_Data to examine:_
§
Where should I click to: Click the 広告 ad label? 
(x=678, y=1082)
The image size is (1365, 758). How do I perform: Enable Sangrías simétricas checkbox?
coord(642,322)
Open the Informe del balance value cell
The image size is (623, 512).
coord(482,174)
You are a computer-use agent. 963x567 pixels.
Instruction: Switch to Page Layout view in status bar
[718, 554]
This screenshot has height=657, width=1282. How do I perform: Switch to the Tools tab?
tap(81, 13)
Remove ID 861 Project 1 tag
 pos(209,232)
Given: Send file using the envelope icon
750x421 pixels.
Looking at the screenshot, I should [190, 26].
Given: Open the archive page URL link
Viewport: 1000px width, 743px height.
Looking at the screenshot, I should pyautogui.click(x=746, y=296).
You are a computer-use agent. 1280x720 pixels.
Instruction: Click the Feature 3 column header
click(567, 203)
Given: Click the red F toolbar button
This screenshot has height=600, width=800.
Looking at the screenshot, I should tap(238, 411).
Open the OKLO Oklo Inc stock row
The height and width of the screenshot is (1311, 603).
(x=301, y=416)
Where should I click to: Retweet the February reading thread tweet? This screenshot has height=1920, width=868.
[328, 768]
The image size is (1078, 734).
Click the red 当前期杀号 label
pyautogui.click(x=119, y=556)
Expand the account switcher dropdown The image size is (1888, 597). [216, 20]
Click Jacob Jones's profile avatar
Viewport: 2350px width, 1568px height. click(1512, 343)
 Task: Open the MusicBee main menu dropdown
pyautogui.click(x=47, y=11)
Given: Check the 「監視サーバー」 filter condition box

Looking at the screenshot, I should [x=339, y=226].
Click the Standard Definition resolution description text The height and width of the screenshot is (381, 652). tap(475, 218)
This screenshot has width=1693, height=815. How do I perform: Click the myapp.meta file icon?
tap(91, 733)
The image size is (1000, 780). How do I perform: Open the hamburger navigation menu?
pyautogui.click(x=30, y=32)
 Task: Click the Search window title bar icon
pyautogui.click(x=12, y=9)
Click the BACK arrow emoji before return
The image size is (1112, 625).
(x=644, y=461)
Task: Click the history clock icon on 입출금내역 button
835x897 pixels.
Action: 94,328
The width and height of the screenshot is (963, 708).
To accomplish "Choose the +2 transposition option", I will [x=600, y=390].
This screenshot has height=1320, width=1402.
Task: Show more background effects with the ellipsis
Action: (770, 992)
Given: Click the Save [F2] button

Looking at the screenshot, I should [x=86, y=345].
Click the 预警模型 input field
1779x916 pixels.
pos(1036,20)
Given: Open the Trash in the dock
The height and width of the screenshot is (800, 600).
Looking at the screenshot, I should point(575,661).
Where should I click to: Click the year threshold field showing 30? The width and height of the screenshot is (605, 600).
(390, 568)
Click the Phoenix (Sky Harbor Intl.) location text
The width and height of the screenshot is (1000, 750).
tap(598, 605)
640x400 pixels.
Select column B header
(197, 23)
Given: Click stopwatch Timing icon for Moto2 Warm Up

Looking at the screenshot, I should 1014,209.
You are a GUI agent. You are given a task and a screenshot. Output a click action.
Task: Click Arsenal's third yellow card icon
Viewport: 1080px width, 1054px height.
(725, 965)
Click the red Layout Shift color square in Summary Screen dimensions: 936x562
§
_To do:_
The data is to be given again in full, with every line exact.

_Solved problem:_
Where should I click to: Click the 広告 ad label? 
(x=678, y=1082)
The image size is (1365, 758). How do I perform: Enable Sangrías simétricas checkbox?
coord(642,322)
Open the Informe del balance value cell
The image size is (623, 512).
coord(482,174)
You are a computer-use agent. 963x567 pixels.
Instruction: Switch to Page Layout view in status bar
[718, 554]
This screenshot has height=657, width=1282. How do I perform: Switch to the Tools tab?
tap(81, 13)
Remove ID 861 Project 1 tag
 pos(209,232)
Given: Send file using the envelope icon
750x421 pixels.
Looking at the screenshot, I should [190, 26].
Given: Open the archive page URL link
Viewport: 1000px width, 743px height.
Looking at the screenshot, I should pyautogui.click(x=746, y=296).
You are a computer-use agent. 1280x720 pixels.
Instruction: Click the Feature 3 column header
click(567, 203)
Given: Click the red F toolbar button
This screenshot has height=600, width=800.
Looking at the screenshot, I should tap(238, 411).
Open the OKLO Oklo Inc stock row
The height and width of the screenshot is (1311, 603).
(x=301, y=416)
Where should I click to: Retweet the February reading thread tweet? This screenshot has height=1920, width=868.
[328, 768]
The image size is (1078, 734).
Click the red 当前期杀号 label
pyautogui.click(x=119, y=556)
Expand the account switcher dropdown The image size is (1888, 597). [216, 20]
Click Jacob Jones's profile avatar
Viewport: 2350px width, 1568px height. click(1512, 343)
 Task: Open the MusicBee main menu dropdown
pyautogui.click(x=47, y=11)
Given: Check the 「監視サーバー」 filter condition box

Looking at the screenshot, I should [x=339, y=226].
Click the Standard Definition resolution description text The height and width of the screenshot is (381, 652). tap(475, 218)
This screenshot has width=1693, height=815. How do I perform: Click the myapp.meta file icon?
tap(91, 733)
The image size is (1000, 780). How do I perform: Open the hamburger navigation menu?
pyautogui.click(x=30, y=32)
 Task: Click the Search window title bar icon
pyautogui.click(x=12, y=9)
Click the BACK arrow emoji before return
The image size is (1112, 625).
(x=644, y=461)
Task: Click the history clock icon on 입출금내역 button
835x897 pixels.
Action: 94,328
The width and height of the screenshot is (963, 708).
To accomplish "Choose the +2 transposition option", I will [x=600, y=390].
This screenshot has height=1320, width=1402.
Task: Show more background effects with the ellipsis
Action: (770, 992)
Given: Click the Save [F2] button

Looking at the screenshot, I should [x=86, y=345].
Click the 预警模型 input field
1779x916 pixels.
pos(1036,20)
Given: Open the Trash in the dock
The height and width of the screenshot is (800, 600).
Looking at the screenshot, I should point(575,661).
Where should I click to: Click the year threshold field showing 30? The width and height of the screenshot is (605, 600).
(390, 568)
Click the Phoenix (Sky Harbor Intl.) location text
The width and height of the screenshot is (1000, 750).
tap(598, 605)
640x400 pixels.
Select column B header
(197, 23)
Given: Click stopwatch Timing icon for Moto2 Warm Up

Looking at the screenshot, I should 1014,209.
You are a GUI agent. You are given a task and a screenshot. Output a click action.
Task: Click Arsenal's third yellow card icon
Viewport: 1080px width, 1054px height.
(725, 965)
Click the red Layout Shift color square in Summary Screen dimensions: 936x562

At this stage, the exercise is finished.